WHAT TO WORK ON
Copy the records below word for word, from the line containing "You are a GUI" through the end of the records. Leave out the pictures.

DATA
— Begin —
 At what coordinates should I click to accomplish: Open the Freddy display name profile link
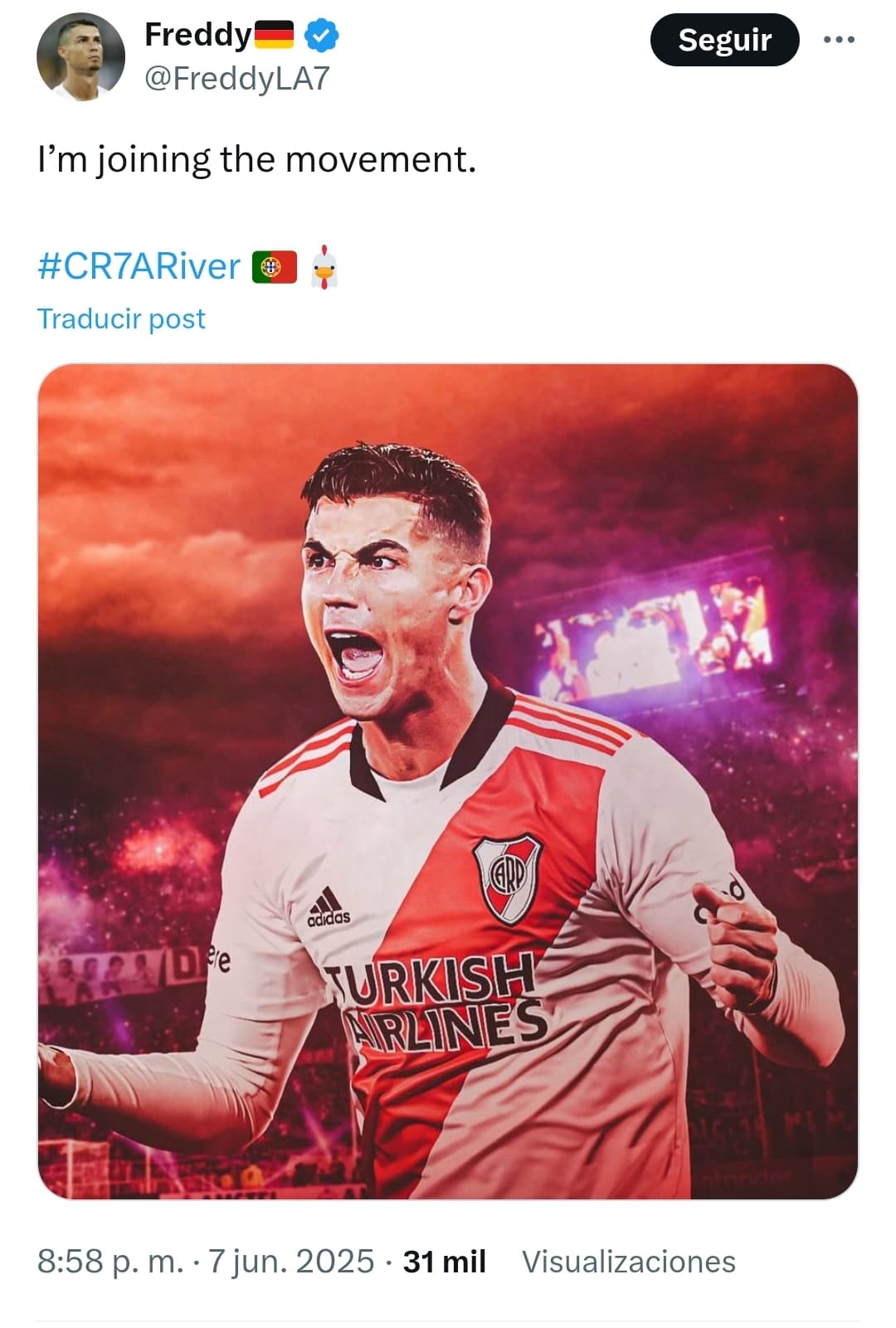tap(197, 35)
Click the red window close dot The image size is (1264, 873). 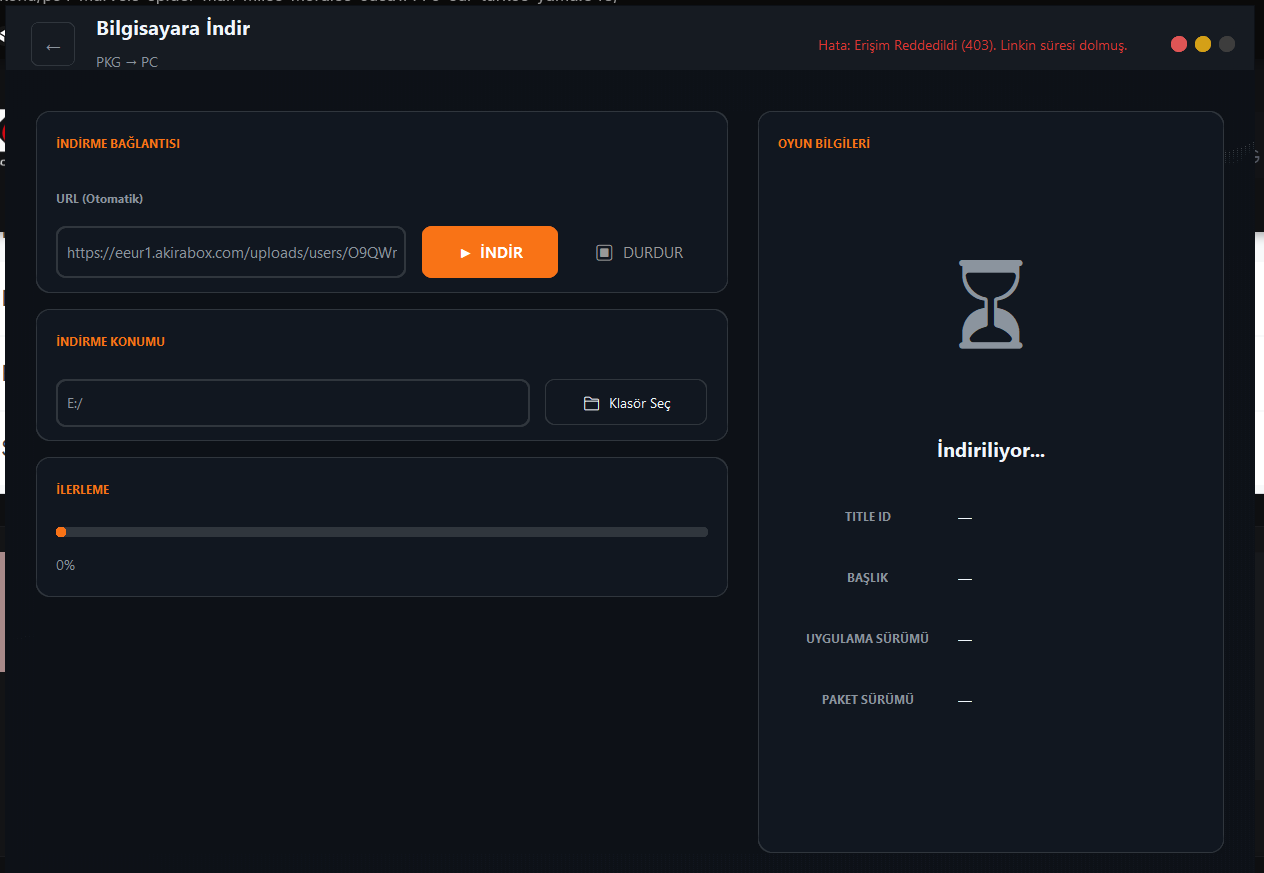pos(1179,44)
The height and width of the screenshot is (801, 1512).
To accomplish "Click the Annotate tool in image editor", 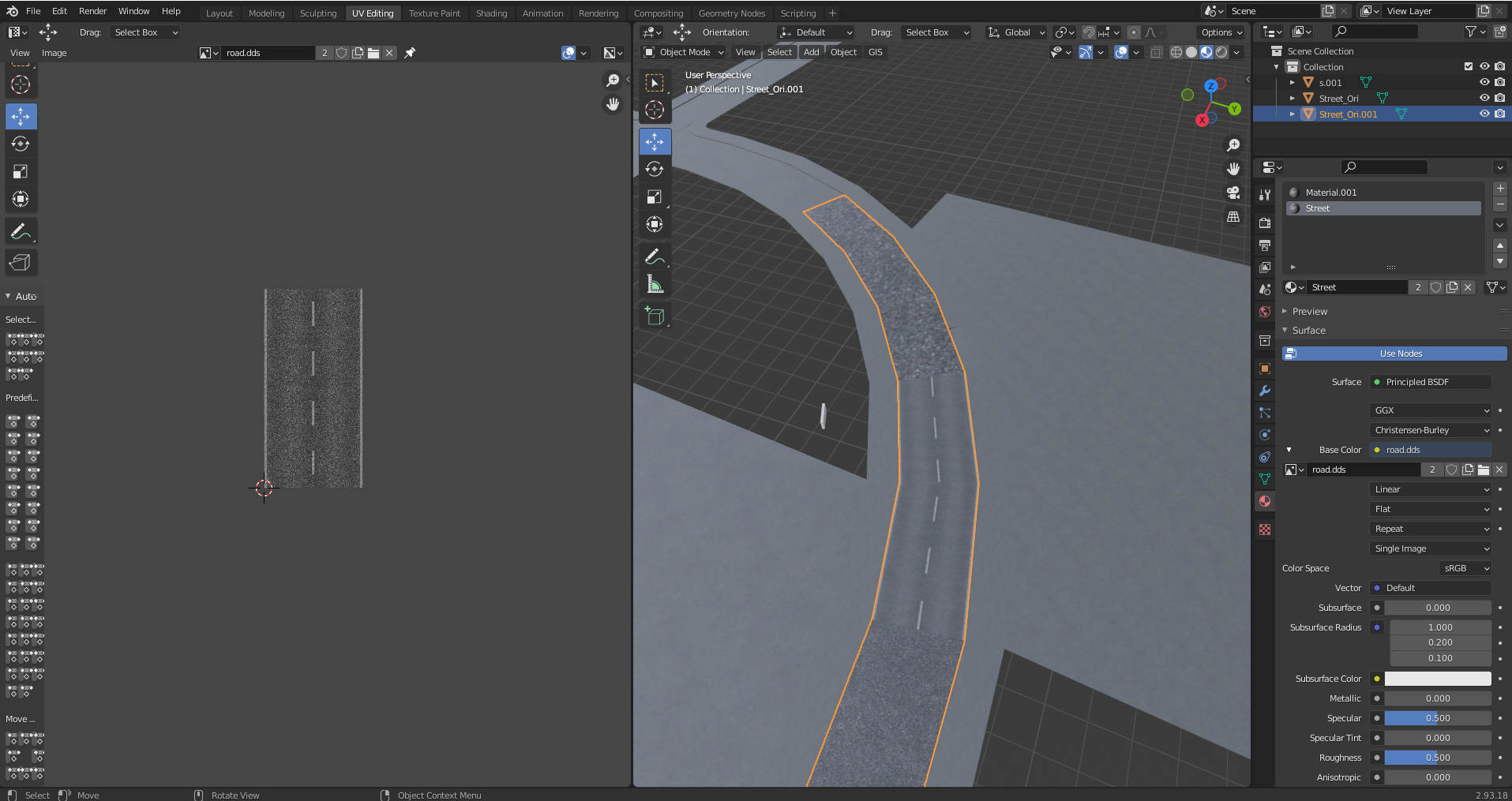I will click(x=21, y=231).
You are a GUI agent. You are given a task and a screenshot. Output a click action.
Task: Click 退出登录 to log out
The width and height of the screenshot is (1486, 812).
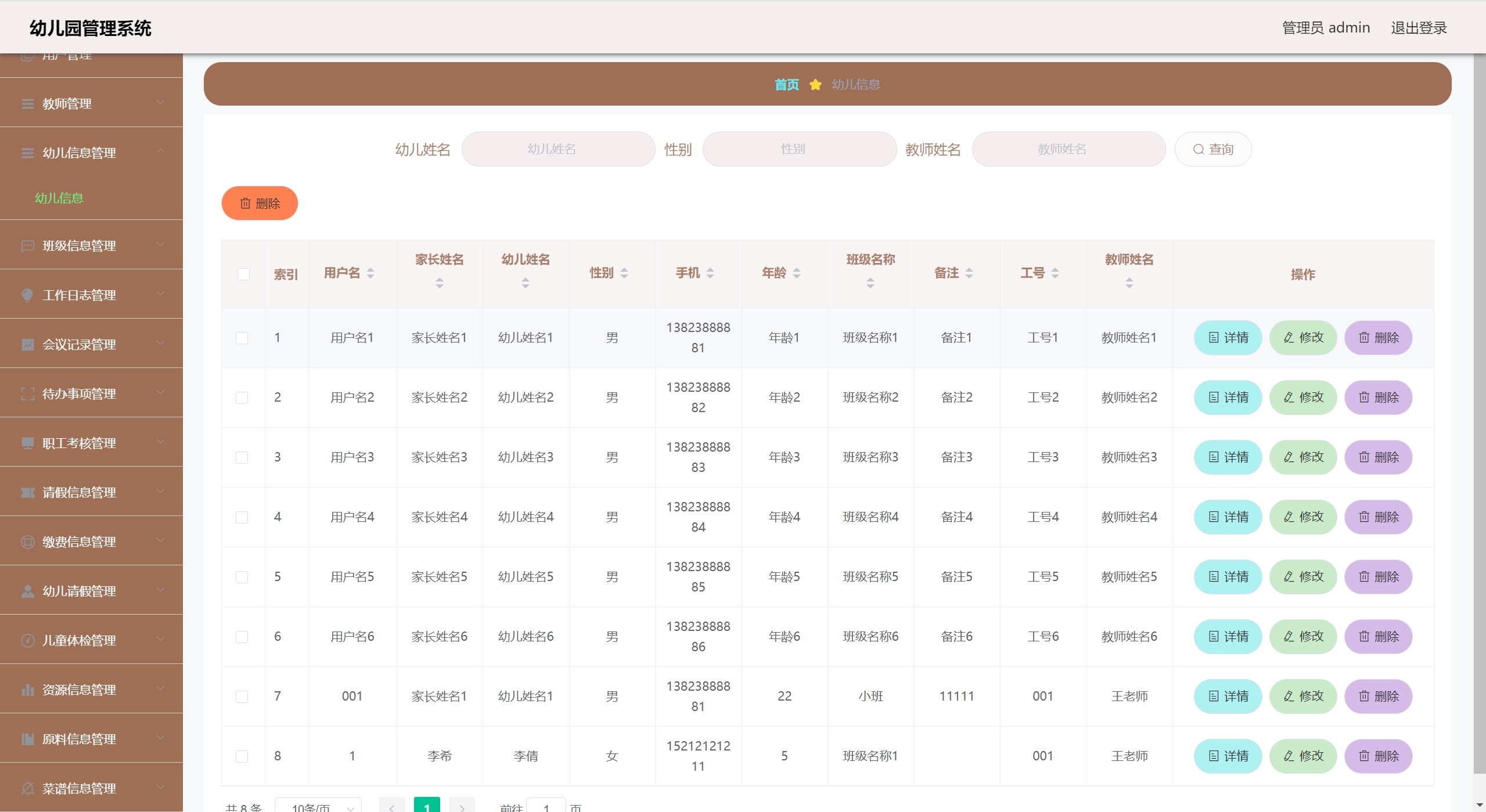click(x=1418, y=28)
— End —
EXERCISE ANSWER
You are a GUI agent. You are given a task and a screenshot. Output a click action.
Task: Click 退出登录 to log out
The width and height of the screenshot is (1486, 812).
click(x=1418, y=28)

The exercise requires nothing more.